Buying a new home should be an exciting time for you. What you do not want are some bad surprises that sometimes go along with the home buying process.
It is not funny when you find out that the house you just bought has squirrels living in the attic or the house has a leaky roof that has been leaking for a long time, or that water is spraying on the wall behind the tiles in the bathroom and as soon as you lean against it first time, the whole wall collapses. Or what if your new home is located in a bad neighborhood where drive-by shootings are a part of your Saturday night entertainment?

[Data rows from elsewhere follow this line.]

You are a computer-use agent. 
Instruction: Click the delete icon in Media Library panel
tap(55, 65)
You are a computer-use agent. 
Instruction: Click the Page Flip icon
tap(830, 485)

How about a different kind of surprise? You go to the closing and the contract you signed has some fees attached that you missed reading because it was buried in the fine print and you are responsible for several hundred dollars that you were not expecting to have to pay.

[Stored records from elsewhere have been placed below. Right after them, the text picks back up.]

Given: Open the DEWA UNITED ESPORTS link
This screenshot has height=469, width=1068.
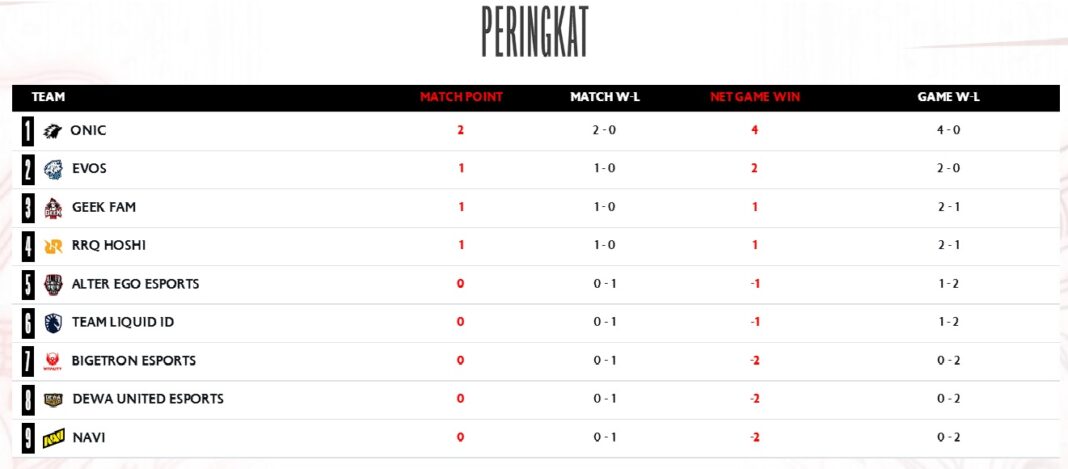Looking at the screenshot, I should pyautogui.click(x=148, y=399).
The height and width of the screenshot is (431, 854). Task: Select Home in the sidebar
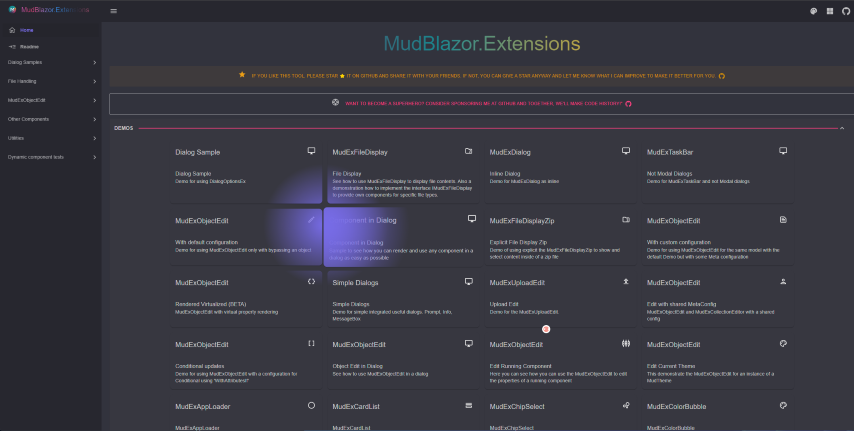(x=26, y=31)
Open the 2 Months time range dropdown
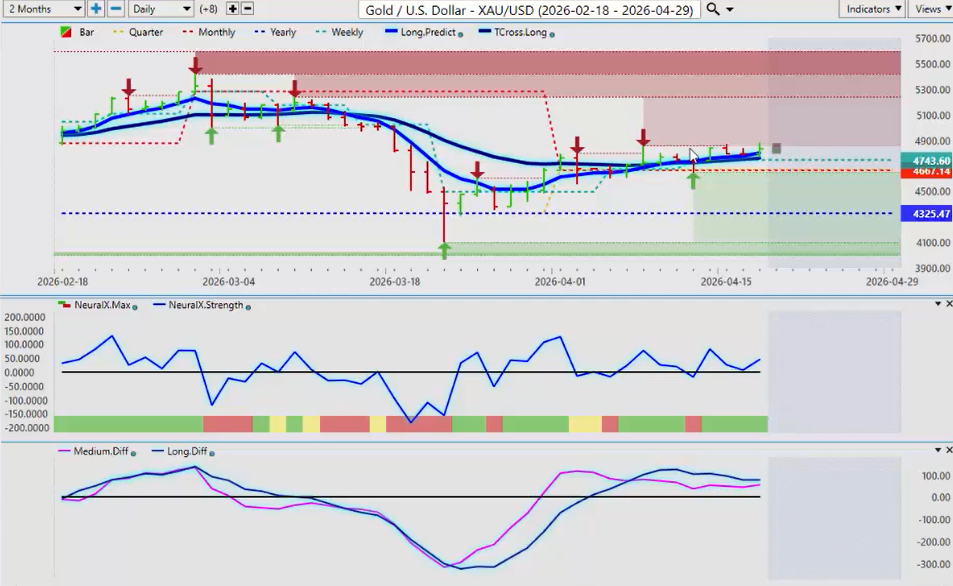This screenshot has height=586, width=953. tap(43, 9)
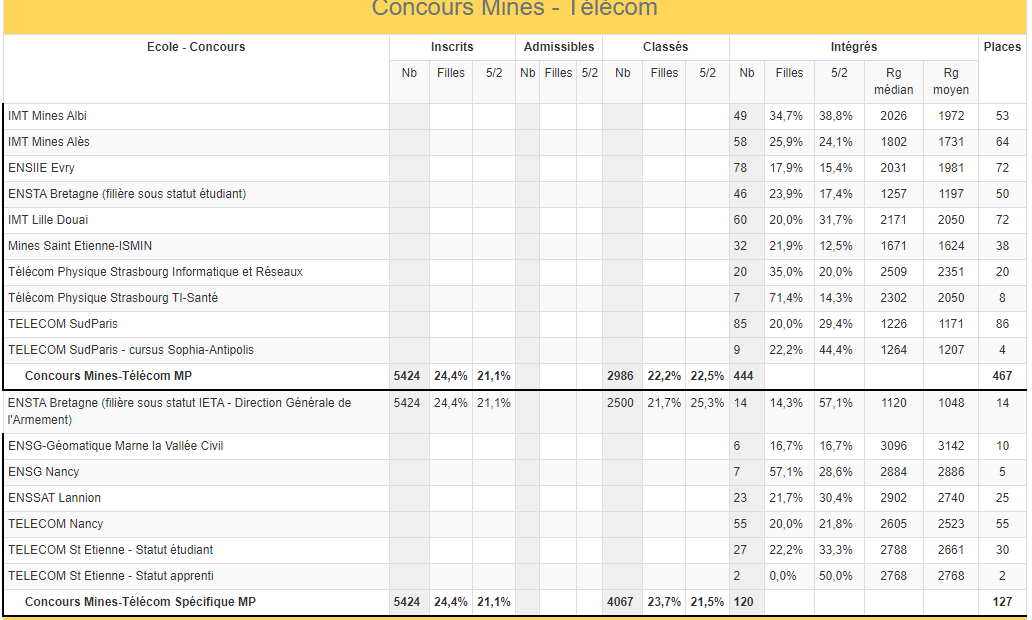Click IMT Lille Douai in the school list

[48, 220]
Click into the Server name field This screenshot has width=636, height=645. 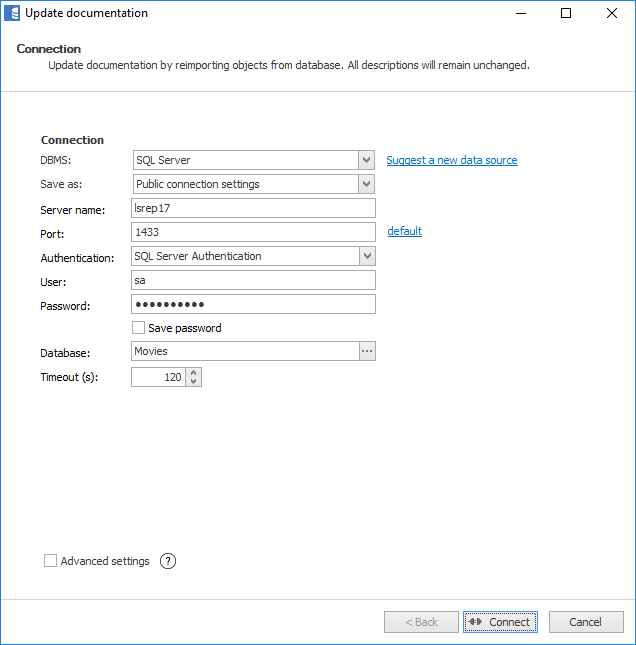coord(253,208)
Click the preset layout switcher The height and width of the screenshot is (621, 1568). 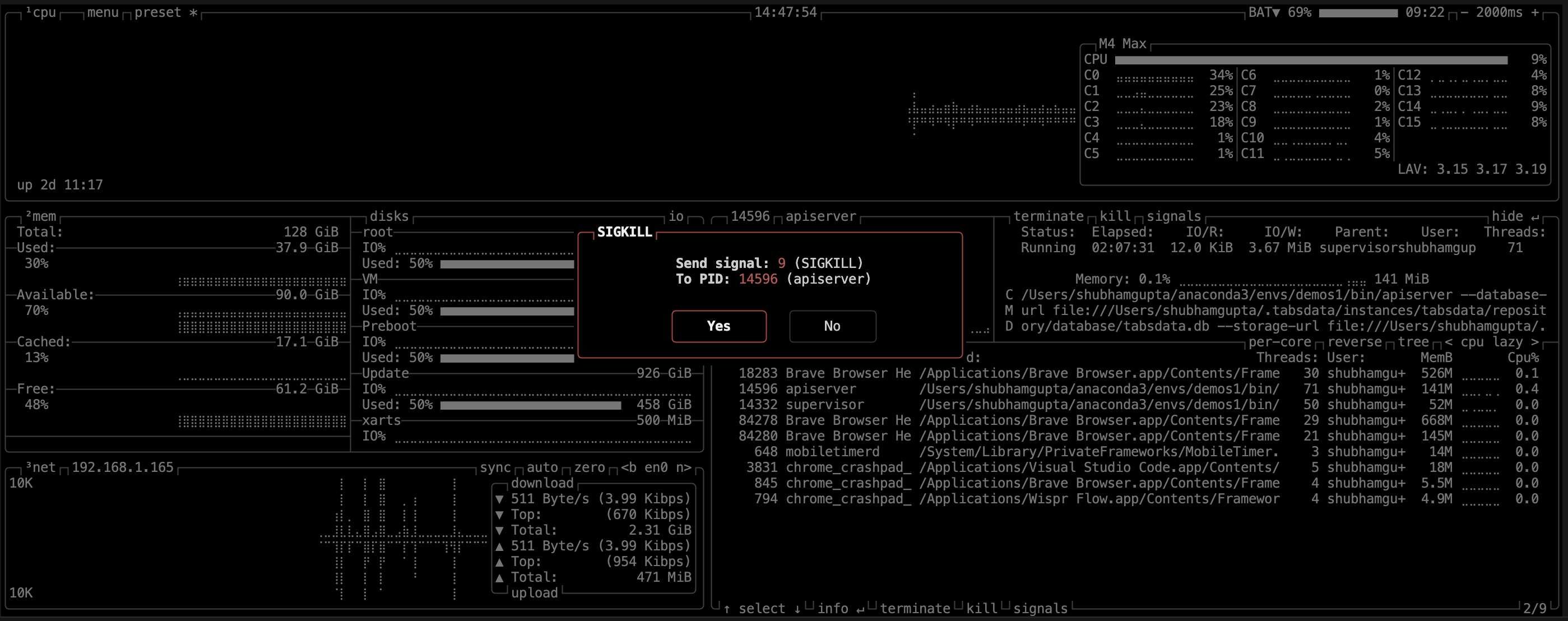coord(157,12)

What about moving into your new home only to find out there are no appliances because you didn't read that the former owners were taking the stove and refrigerator with them? Or finding out that the storage shed in the back you thought you were getting is now gone? Or discovering that all the ceiling fans were removed?
These are the kind of surprises that new home buyers do not want. There are ways to avoid surprises like these.
First, learn about the neighborhood before you agree to buy a home. A quick Google search will take you to the chamber of commerce site which will tell you all the good things about an area. The chamber of commerce wants to sell the city, remember. Find the local newspaper and read it. Most newspapers in the US have online versions, so reading the newspaper several days in a row may give you an idea about an area of town, particularly if it is a bad area of town.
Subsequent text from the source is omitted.